外国人労働者たちの実話を基に描く ベトナム女性たちの日本


 ベトナムから来た三人の女性アン、ニュー、フォンは技能実習生として働いていたが、過酷な現場から脱走を図り、ブローカーを頼りに雪深い港町に辿り着く。不法就労という不安定な状況の中、三人は故郷の家族のために働き始める。
 『海辺の彼女たち』は異国で働く技能実習生の姿を綿密な取材によってドキュメンタリータッチで描いたフィクション映画である。
 
 日本はすでに世界四位の移民大国であるとご存じだろうか。
 移民というと映画ファンのイメージでは『ゴッド・ファーザー』や『ブルックリン』などで描かれたようなヨーロッパからアメリカへの移民の姿が思い浮かぶ。
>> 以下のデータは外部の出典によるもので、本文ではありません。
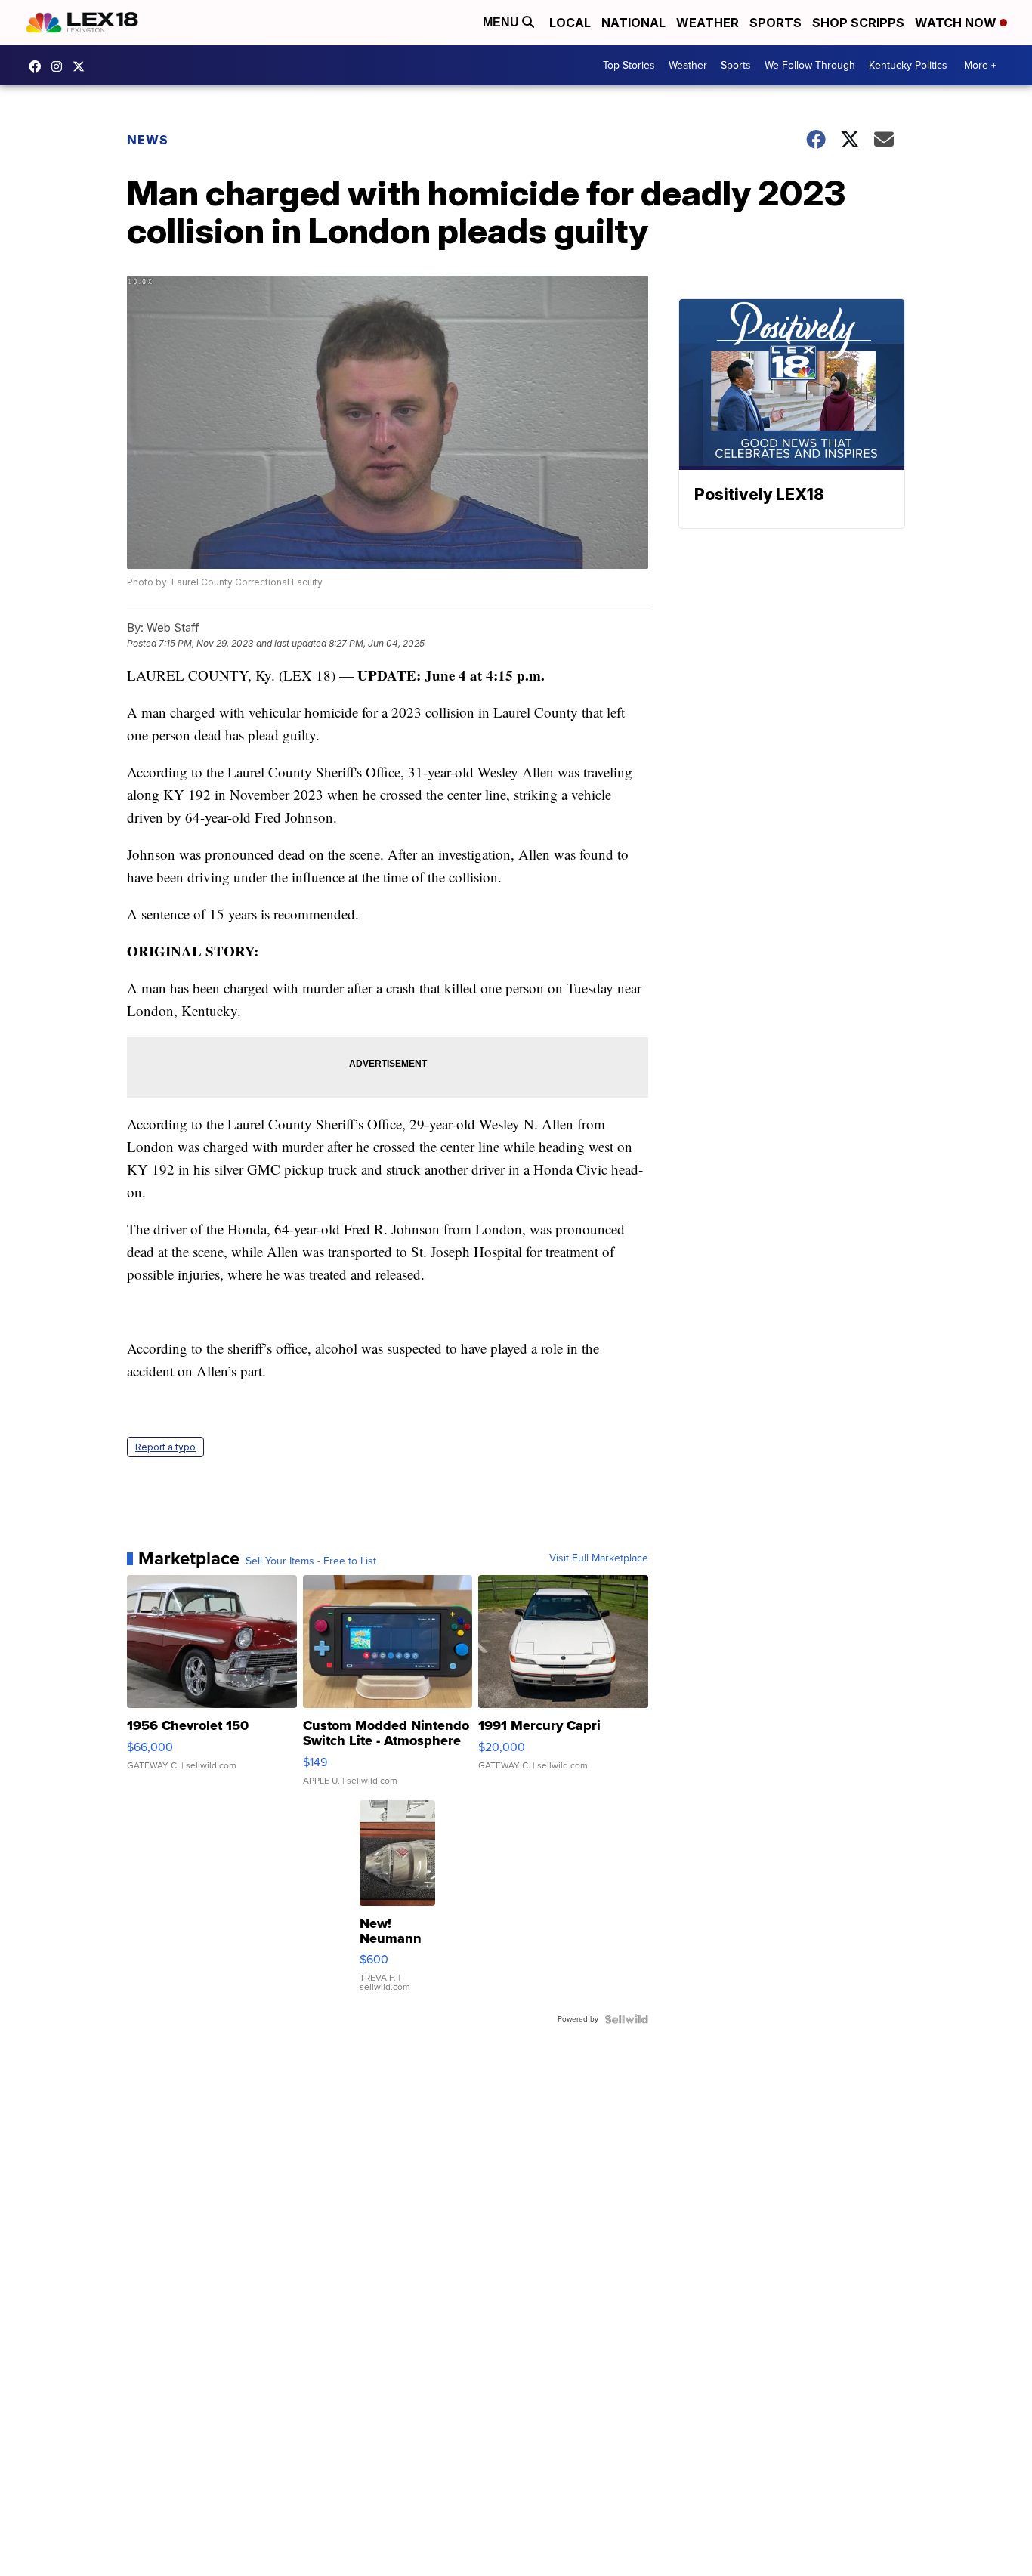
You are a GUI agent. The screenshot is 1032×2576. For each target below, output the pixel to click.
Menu (502, 22)
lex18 (38, 66)
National (633, 22)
コンビニエンスストアで働く外国の方が移民というのはちょっとピンとこないところがある。しかし経済協力開発機構(OECD)の外国人移住者統計によると、3ヶ月以上滞在する予定で日本に来た外国人は2018年に50万人を超え、世界4位の規模となっている。国連経済社会局がまとめた19年の移民人口でみても約250万人と世界26位である。この中には本作の主人公である外国人技能実習生も含まれている。
 今や日本の経済や私たちの生活をさまざまな場面で支えてくれている外国人労働者の方々であるが、その待遇は多くの問題が指摘されている。詳しくは本号の「背景」を読んでいただきたい。
 この1月にもベトナム人実習生に関して、岡山市内の男性が受け入れ先で2年間にわたり繰り返し暴行を受けていたと訴えたこと(朝日新聞1月18日夕刊)や熊本の自宅で孤立出産のうえ死産した女性が遺体を放置したとして死体遺棄罪に問われた裁判の控訴審判決がでたことが報じられている。(朝日新聞1月20日朝刊)
 岡山の実習生の男性は2019年秋に来日。建設現場で足場を組む作業などをしていたが職場の同僚から暴力をうけるようになった。会社や管理団体に相談したが改善せず、知人のベトナム人から紹介された地域のユニオンに保護された。会見ではベトナムに残してきた妻や娘のことを考えずっと我慢してきたこと、日本で働くためにかかった約百万円の借金を返済中で日本の別の会社で働きたいことを訴えている。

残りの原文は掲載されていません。